> _What needs to be done_
Copy nothing but the lines below running from the line containing "Task: Click the street value Kalkofnsvegur 2" through the line containing "Viewport: 1124px width, 800px height.", both end lines included.

*** Material for this task ***

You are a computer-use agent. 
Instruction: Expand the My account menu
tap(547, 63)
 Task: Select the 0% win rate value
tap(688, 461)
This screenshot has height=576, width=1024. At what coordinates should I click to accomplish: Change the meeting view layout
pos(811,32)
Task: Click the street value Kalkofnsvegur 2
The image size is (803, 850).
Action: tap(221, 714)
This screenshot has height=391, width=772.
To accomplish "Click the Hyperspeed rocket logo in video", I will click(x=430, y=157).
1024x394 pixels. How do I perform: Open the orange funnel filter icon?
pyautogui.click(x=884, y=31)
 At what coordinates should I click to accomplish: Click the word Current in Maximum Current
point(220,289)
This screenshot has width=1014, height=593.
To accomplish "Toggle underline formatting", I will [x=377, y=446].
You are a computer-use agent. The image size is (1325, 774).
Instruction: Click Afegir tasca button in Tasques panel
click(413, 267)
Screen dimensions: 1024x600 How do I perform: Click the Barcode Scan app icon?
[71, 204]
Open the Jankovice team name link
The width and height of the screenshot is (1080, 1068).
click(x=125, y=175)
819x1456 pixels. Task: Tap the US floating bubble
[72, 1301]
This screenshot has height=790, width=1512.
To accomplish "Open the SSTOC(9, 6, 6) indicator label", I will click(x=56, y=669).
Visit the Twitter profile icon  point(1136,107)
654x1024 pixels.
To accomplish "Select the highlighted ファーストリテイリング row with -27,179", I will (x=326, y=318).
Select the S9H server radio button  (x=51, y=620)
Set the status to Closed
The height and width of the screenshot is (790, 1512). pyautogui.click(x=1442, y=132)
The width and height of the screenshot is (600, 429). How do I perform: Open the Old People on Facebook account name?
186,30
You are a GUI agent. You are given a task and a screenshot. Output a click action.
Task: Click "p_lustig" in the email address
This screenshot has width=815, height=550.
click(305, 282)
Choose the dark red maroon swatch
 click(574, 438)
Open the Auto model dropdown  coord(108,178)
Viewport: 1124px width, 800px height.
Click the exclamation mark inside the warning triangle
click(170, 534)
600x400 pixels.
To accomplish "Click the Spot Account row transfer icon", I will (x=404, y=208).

***

> _Result_
Task: Click the street value Kalkofnsvegur 2
The image size is (803, 850).
Action: tap(221, 714)
This screenshot has height=391, width=772.
To accomplish "Click the Hyperspeed rocket logo in video", I will click(x=430, y=157).
1024x394 pixels. How do I perform: Open the orange funnel filter icon?
pyautogui.click(x=884, y=31)
 At what coordinates should I click to accomplish: Click the word Current in Maximum Current
point(220,289)
This screenshot has width=1014, height=593.
To accomplish "Toggle underline formatting", I will [x=377, y=446].
You are a computer-use agent. The image size is (1325, 774).
Instruction: Click Afegir tasca button in Tasques panel
click(413, 267)
Screen dimensions: 1024x600 How do I perform: Click the Barcode Scan app icon?
[71, 204]
Open the Jankovice team name link
The width and height of the screenshot is (1080, 1068).
click(x=125, y=175)
819x1456 pixels. Task: Tap the US floating bubble
[72, 1301]
This screenshot has height=790, width=1512.
To accomplish "Open the SSTOC(9, 6, 6) indicator label", I will click(x=56, y=669).
Visit the Twitter profile icon  point(1136,107)
654x1024 pixels.
To accomplish "Select the highlighted ファーストリテイリング row with -27,179", I will (x=326, y=318).
Select the S9H server radio button  (x=51, y=620)
Set the status to Closed
The height and width of the screenshot is (790, 1512). pyautogui.click(x=1442, y=132)
The width and height of the screenshot is (600, 429). How do I perform: Open the Old People on Facebook account name?
186,30
You are a GUI agent. You are given a task and a screenshot. Output a click action.
Task: Click "p_lustig" in the email address
This screenshot has width=815, height=550.
click(305, 282)
Choose the dark red maroon swatch
 click(574, 438)
Open the Auto model dropdown  coord(108,178)
Viewport: 1124px width, 800px height.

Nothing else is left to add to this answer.